Philippine President Rodrigo Duterte wants him behind bars, but Senator Antonio Trillanes is resisting arrest by taking refuge in his Senate office. In a DW interview, the senator accuses Duterte of being a dictator.
Last week, Philippine President Rodrigo Duterte ordered the arrest of Senator Antonio Trillanes, a retired naval officer and one of Duterte’s fiercest critics.
Trillanes, who backs an International Criminal Court probe into Duterte’s crackdown on drug suspects, was a candidate for vice president in the 2016 elections.
In 2010, Trillanes was pardoned by then president Benigno Aquino III for his botched coup d’etat attempts to overthrow a previous government. But on September 4, Duterte revoked Trillanes’ amnesty and ordered that he be arrested and tried in a military court.
Since then, Trillanes has taken refuge in his Senate office to avoid arrest. Thousands of Trillanes’ supporters are guarding his office in Manila.
In an interview with DW, Trillanes talks about his arrest orders and the public support for him.
DW: President Duterte could have arrested you a long time ago. Why did he issue the arrest orders now?
Antonio Trillanes: Duterte wanted me killed as soon as he came to power. He ordered the Davao Death Squad to assassinate me, according to our witness, Arturo Lascanas, who is a former police officer.
The president decided to revoke my amnesty when I initiated an investigation against Solicitor General Jose Calida and the government contracts that involved him and his family-owned security firm. Duterte wanted to prevent me from going after Calida.
Duterte’s action shows that he has no respect for the democratic process. People are fed up with him.
Will the Supreme Court rule against Duterte’s revocation order?
My lawyers and some senators advised me to seek the Supreme Court’s help because they won’t be able to guarantee my safety beyond the senate premises. At the same time, if I turn myself in, then it would be synonymous to endorsing the president’s proclamation.
Some people say you would be safer in detention.

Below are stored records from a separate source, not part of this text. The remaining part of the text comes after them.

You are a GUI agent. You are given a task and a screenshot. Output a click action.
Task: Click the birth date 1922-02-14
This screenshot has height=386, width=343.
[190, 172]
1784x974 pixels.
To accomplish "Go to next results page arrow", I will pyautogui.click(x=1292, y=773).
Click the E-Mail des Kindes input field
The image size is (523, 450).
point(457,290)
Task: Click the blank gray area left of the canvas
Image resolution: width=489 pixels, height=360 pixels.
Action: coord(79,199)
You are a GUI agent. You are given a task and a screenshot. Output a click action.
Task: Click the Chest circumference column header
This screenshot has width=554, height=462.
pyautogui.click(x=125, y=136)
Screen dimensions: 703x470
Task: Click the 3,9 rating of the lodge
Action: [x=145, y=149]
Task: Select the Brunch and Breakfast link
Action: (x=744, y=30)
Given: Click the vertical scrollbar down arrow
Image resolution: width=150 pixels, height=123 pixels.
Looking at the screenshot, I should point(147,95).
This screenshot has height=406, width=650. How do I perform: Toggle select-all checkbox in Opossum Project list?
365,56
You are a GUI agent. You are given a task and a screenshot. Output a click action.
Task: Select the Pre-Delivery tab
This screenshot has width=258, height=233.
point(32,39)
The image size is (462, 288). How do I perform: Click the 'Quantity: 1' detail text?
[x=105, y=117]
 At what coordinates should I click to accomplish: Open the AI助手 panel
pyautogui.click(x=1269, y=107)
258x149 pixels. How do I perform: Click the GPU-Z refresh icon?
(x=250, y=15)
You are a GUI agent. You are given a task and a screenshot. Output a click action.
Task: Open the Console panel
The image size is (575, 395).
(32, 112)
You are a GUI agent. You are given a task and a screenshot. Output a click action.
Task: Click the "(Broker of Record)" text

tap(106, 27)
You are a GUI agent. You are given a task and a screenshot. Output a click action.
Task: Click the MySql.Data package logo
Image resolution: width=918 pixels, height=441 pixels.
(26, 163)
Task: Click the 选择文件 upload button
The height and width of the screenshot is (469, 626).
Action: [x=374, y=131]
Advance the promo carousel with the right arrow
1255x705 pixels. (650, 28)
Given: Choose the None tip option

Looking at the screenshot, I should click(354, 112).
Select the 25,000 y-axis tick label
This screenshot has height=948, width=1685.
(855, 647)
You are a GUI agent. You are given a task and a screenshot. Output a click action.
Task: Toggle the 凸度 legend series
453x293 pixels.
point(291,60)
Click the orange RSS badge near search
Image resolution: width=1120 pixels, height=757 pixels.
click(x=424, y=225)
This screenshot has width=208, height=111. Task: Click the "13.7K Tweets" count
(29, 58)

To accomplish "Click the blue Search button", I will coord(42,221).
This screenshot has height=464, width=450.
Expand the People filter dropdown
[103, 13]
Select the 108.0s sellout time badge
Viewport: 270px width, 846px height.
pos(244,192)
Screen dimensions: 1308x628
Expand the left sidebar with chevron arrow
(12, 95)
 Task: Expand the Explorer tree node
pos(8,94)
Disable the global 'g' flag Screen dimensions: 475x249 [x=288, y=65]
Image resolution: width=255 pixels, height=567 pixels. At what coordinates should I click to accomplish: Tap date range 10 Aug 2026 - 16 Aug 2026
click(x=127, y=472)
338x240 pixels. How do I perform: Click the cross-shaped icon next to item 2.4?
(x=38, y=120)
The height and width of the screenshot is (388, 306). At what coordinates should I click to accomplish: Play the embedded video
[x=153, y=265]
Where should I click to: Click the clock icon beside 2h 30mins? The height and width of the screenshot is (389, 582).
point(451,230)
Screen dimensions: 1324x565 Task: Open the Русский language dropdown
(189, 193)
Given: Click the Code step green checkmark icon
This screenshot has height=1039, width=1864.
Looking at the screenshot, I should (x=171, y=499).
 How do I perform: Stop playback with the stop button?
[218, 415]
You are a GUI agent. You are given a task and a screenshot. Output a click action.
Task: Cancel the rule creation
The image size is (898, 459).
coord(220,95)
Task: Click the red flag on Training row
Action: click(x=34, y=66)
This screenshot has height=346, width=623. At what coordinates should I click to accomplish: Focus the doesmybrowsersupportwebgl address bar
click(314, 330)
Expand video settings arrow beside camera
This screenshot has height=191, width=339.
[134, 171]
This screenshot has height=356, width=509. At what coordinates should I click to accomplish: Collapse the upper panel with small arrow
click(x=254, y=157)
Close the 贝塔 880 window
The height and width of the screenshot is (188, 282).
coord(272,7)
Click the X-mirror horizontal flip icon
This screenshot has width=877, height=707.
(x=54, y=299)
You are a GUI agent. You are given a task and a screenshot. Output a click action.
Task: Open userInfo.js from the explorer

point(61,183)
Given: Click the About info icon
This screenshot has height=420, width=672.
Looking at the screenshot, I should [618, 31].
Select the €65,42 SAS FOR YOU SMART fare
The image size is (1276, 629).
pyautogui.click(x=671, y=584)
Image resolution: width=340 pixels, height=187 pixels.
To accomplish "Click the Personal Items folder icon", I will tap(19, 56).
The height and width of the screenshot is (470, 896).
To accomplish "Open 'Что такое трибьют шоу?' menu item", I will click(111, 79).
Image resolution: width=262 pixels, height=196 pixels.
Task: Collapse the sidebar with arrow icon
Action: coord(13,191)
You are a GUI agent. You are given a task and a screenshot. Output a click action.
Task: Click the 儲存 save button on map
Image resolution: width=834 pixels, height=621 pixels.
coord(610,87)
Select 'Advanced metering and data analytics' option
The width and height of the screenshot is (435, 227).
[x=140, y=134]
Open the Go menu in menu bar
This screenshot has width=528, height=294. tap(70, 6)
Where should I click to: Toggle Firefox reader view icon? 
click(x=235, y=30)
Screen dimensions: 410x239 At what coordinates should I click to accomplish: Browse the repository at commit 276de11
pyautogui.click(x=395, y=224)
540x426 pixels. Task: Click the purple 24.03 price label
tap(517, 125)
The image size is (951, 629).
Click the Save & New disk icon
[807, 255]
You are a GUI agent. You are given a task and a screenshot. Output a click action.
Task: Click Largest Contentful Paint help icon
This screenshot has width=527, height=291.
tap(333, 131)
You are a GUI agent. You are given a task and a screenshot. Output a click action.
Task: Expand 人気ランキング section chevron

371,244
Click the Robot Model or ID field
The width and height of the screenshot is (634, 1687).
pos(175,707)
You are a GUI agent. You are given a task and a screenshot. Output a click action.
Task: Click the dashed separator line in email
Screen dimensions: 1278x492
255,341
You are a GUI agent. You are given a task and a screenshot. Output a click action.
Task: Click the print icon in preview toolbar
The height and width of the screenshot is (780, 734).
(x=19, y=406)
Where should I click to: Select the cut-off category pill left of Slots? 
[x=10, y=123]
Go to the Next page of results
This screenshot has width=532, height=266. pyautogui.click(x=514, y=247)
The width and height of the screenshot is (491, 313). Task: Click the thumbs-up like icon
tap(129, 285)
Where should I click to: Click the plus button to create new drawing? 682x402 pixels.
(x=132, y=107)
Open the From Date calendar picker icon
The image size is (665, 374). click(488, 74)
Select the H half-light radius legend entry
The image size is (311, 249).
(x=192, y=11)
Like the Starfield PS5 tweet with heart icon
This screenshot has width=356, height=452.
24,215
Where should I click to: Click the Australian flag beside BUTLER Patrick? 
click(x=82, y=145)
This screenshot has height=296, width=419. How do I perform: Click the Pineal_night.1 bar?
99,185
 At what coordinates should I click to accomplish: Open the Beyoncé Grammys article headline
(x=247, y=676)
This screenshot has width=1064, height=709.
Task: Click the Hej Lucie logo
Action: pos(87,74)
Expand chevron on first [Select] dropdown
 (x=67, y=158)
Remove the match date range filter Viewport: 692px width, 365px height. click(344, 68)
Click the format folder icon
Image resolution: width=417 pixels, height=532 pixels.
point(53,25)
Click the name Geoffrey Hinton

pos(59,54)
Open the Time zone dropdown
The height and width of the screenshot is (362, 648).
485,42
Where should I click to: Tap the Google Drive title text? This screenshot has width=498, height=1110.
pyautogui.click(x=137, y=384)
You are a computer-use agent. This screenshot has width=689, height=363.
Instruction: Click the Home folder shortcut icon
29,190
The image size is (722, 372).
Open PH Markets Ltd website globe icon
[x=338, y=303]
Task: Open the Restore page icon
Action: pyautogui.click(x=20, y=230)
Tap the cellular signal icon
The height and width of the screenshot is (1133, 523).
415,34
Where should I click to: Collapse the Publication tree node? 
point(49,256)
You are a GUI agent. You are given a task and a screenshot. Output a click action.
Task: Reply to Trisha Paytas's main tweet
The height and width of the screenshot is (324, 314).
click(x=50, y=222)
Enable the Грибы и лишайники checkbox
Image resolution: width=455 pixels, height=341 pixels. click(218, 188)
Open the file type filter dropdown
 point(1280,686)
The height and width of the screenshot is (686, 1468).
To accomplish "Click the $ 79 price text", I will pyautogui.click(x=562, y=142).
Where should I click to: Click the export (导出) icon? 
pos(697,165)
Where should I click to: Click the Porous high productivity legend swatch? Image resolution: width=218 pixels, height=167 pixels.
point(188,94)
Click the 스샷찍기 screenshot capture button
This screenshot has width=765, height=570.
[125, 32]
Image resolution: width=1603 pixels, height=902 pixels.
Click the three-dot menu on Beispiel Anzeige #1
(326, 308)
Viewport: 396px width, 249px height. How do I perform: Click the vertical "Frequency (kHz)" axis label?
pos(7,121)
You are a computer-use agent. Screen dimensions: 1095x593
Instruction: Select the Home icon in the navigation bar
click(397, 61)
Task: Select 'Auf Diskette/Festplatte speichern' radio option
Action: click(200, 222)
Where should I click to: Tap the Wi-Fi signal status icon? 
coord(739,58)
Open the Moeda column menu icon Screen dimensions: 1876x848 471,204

Nobody is safer under Duterte’s rule. You are not even safe inside your home. We have seen how the homes of suspected drug dealers and drug users are being raided by police. If a senator is not safe, nobody is safe in the country.
Duterte’s critics accuse him of targeting his opponents. What does the president want to achieve?
Duterte wants absolute power; that is the only way he knows how to govern. In Davao City [where Duterte was mayor], he ruled like a dictator. He doesn’t respect the legislature or the media and is averse to any criticism from the opposition.
Duterte knows that there are state institutions that can challenge his autocratic measures. He also fears accountability, as he knows that he has committed many crimes during his tenure as Davao mayor and now as president. He cannot afford not to be in power.
Some analysts say that you have emerged as a figurehead who can unite the opposition against the president. Do you agree with their assessment?
Vice President Leni Robredo remains the opposition leader. She may not be as visible or as vocal as I am, but she is quietly working for the unification of the all opposition forces. In the next few weeks, I expect her to take on a stronger stance.
Are you surprised by the public support that you’re getting?
I’m really humbled and surprised by the support. In the past when we tried to expose the administration’s wrongdoings, Duterte’s allies in the senate blocked us. The media was also intimidated, so was there no avenue to expose the president. But Duterte’s reckless statements and measures have turned people against him.
Does Duterte enjoy the Philippine military’s backing?
Duterte wants to involve the armed forces in politics. We know that the military is not happy about this. It is clear to the military that Duterte’s action against me is political. I think they hoped that the president would not use them this way.
I believe the military is united and is loyal to the constitution. Historically, the Philippine military has always sided with the people.
For how long can you avoid arrest?
I really don’t know. A lot depends on the September 13 Supreme Court hearing of my application for a Temporary Restraining Order (TRO). If I get the TRO, it will be a temporary reprieve for me and a slap in Duterte’s face. If the top court does not issue a TRO, then we will wait for the decision of the other courts on the arrest warrant.
The interview was conducted by Ana P. Santos in Manila.